Incroyable : La France affiche la 3ème plus forte concentration mondiale de start-up qualifiées d'IA-native (des boîtes construites autour de l'IA dès leur création, pas ajoutée après coup), avec 28%, juste derrière Israël (31%) et les États-Unis (30%).
Et elles ne sont pas juste nombreuses, elles cartonnent : Leur croissance annuelle moyenne atteint 165%, contre 156% pour les IA-native dans le monde et seulement 60% pour les startups françaises classiques. Elles ont aussi 5,2 fois plus de chances de dépasser 1M$ de chiffre d'affaires que les autres jeunes pousses françaises.
Ce qui fait la différence : C'est l'international. 30% de ces startups réalisent la majorité de leur chiffre d'affaires à l'étranger, plus du double des startup françaises traditionnelles (12%).

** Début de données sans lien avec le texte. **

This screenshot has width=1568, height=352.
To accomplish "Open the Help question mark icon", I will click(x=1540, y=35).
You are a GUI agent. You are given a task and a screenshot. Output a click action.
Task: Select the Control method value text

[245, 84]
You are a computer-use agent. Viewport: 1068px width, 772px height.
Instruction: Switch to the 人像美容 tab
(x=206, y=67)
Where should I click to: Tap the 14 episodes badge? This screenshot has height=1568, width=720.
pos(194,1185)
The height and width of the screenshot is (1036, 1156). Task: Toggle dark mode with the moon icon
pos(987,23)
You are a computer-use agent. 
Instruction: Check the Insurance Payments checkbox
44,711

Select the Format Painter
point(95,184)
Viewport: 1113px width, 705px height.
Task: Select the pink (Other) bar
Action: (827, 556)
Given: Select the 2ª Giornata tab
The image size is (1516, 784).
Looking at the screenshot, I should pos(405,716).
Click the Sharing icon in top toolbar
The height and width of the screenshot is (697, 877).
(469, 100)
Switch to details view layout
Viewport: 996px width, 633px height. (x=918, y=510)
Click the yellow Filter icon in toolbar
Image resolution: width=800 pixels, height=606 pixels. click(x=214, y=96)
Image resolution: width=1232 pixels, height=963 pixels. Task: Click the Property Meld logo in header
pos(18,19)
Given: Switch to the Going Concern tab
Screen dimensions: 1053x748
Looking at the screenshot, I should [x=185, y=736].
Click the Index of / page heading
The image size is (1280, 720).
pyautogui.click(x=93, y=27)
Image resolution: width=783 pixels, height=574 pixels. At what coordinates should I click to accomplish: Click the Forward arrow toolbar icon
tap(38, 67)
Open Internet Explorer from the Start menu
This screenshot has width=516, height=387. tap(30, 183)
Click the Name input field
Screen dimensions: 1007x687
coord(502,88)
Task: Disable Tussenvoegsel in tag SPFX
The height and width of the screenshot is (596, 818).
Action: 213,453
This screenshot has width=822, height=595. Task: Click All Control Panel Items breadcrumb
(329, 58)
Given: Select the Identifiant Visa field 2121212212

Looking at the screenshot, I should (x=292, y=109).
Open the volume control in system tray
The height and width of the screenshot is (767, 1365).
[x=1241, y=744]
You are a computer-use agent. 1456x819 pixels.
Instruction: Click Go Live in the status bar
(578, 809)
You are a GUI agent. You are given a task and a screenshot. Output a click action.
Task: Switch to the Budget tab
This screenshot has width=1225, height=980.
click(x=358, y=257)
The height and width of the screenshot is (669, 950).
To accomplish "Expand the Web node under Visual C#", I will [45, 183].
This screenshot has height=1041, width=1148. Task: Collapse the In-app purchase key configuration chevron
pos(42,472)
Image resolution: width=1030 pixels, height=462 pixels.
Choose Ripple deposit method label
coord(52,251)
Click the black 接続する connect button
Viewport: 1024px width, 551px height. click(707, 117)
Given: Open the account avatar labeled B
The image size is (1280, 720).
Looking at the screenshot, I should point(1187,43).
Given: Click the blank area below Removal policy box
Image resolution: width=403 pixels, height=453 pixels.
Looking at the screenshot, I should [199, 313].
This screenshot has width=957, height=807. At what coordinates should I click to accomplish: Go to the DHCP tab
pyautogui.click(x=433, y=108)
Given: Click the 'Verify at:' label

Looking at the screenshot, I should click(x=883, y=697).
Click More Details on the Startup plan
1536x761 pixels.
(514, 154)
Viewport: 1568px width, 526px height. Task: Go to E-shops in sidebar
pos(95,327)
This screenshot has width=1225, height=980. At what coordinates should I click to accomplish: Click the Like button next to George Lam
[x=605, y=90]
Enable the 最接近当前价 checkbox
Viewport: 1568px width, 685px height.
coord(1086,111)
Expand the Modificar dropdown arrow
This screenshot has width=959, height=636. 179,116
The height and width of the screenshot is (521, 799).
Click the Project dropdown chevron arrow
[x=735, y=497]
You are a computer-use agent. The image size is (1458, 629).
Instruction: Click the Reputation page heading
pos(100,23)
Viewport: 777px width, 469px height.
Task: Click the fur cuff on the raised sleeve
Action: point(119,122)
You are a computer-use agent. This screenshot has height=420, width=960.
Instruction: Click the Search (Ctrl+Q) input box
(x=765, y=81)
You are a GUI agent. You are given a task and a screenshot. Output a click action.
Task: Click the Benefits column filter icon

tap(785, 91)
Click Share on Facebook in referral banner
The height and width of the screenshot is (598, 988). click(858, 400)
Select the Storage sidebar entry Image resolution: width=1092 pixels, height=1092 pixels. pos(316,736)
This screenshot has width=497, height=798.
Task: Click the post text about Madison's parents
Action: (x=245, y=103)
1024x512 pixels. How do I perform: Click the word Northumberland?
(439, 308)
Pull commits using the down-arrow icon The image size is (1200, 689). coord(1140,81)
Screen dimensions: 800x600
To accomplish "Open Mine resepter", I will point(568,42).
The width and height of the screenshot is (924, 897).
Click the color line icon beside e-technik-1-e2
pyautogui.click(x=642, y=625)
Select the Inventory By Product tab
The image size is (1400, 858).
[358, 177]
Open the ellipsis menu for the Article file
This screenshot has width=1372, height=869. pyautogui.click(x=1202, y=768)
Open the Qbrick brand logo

Quelques exemples en vrac : Neuralk analyse les données d'entreprise pour sortir des prévisions en quelques minutes, Gradium construit des modèles d'IA vocale qui tournent directement sur smartphone, Physicl génère des données 3D pour entraîner des robots en simulation avant de les lâcher dans le monde réel, et Mindflow automatise l'IT et la cybersécurité pour une centaine de grandes entreprises (plus de 316 000 heures économisées).
Mais nuance : Avoir une forte concentration de start-up dites AI-native ne suffit pas à créer des champions durables. D’ailleurs les fondateurs de ces startups pointent 3 freins majeurs : 1) l’accès au capital (75%), 2) le recrutement de talents IA (56%) et 3) la complexité réglementaire (49%). Faute de quoi, ces jeunes pousses pourraient très vite se retrouver dans la situation classique de l’écosystème technologique européen : très bonnes pour démarrer, moins armées pour passer à l’échelle.